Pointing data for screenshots
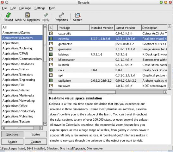Click the section list scroll-down arrow
Image resolution: width=173 pixels, height=152 pixels.
45,124
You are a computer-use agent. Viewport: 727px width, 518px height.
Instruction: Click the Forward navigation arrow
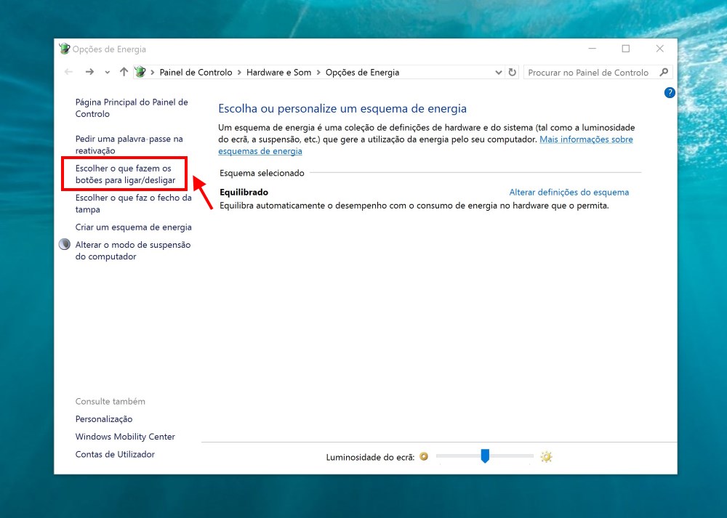89,72
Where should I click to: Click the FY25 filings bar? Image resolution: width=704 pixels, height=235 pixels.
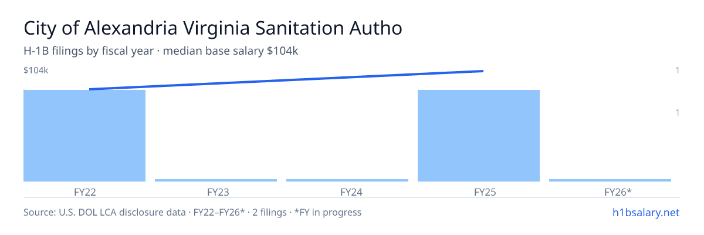479,136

WHAT IS ASKED: Copy out every line of the listing above, word for word, leaving out the pictures.

TASK RESULT:
Click the section list scroll-down arrow
Image resolution: width=173 pixels, height=152 pixels.
45,124
You are a computer-use agent. Viewport: 727px width, 518px height.
Instruction: Click the Forward navigation arrow
89,72
Where should I click to: Click the FY25 filings bar? Image resolution: width=704 pixels, height=235 pixels.
479,136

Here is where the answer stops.